The long isoform of PRLR promotes tumor progression by regulating CDK6 through MAPK signal pathway in SHH medulloblastoma

Medulloblastoma (MB) is the most common malignant brain tumors in children. Sonic Hedgehog (SHH) subgroup of MB accounts for about 25% of all MBs. SMO inhibitors are used for target therapy. However, drug resistance and toxicity occurred. New therapeutic targets are urgently needed to be developed. Here, through RNA-sequencing and Nanostring Assay analysis of primary MBs, we screened out prolactin receptor (PRLR) as a gene with higher expression level in SHH-MB compared with other subgroups of the tumor. Long isoform of PRLR (PRLR-LF) played a pivotal role in promoting SHH-MB tumor invasion, enhancing the proliferation and colony formation ability. KEGG analysis showed that PRLR-LF expression has close relationship with p53 signal pathway in SHH-MB cells. High expression of CDK6 downstream of the p53 pathway was observed to have a high correlation with PRLR expression, indicating a poor prognosis of the tumor.

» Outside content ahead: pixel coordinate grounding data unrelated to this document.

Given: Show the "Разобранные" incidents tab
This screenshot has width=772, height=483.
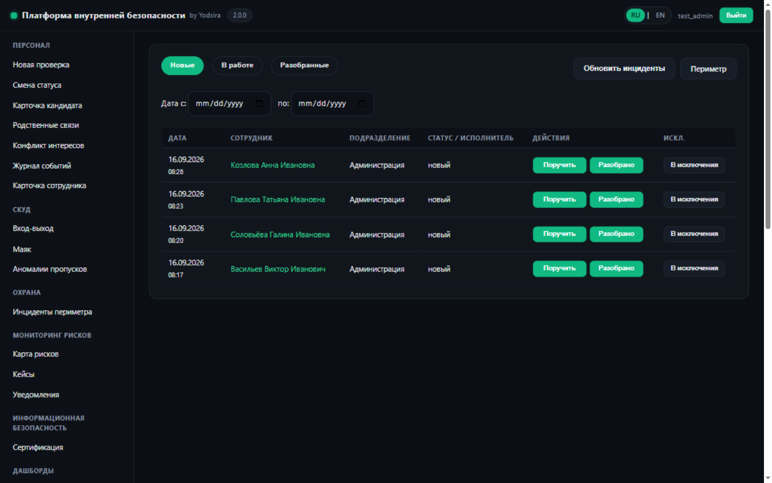Looking at the screenshot, I should pyautogui.click(x=305, y=65).
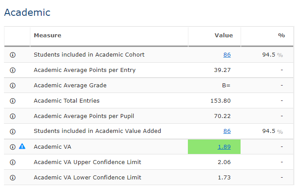This screenshot has height=193, width=295.
Task: Show info for Academic Average Points per Pupil
Action: (12, 116)
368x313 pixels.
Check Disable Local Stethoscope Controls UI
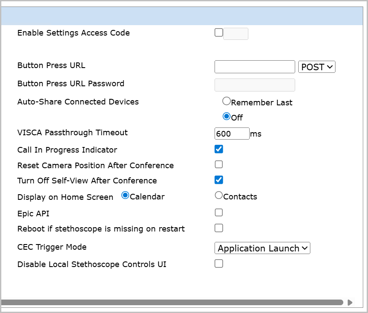pos(219,264)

In addition, PRLR was demonstrated to promote cell proliferation by regulating CDK6 through Ras-MAPK signal pathway in vitro . Synthesized recombinant Δ1-11-G129R-PRL, a competitive inhibitor of PRLR, interfered PRL-PRLR binding, could inhibit the regulation to CDK6, and could and inhibit the proliferative ability of SHH-MB tumor cells. In conclusion, we unveiled PRLR promoted SHH-MB tumor progression through signaling pathway besides the canonical SHH pathway. PRLR inhibitor shed light on a potential therapeutic value for SHH-MB patients.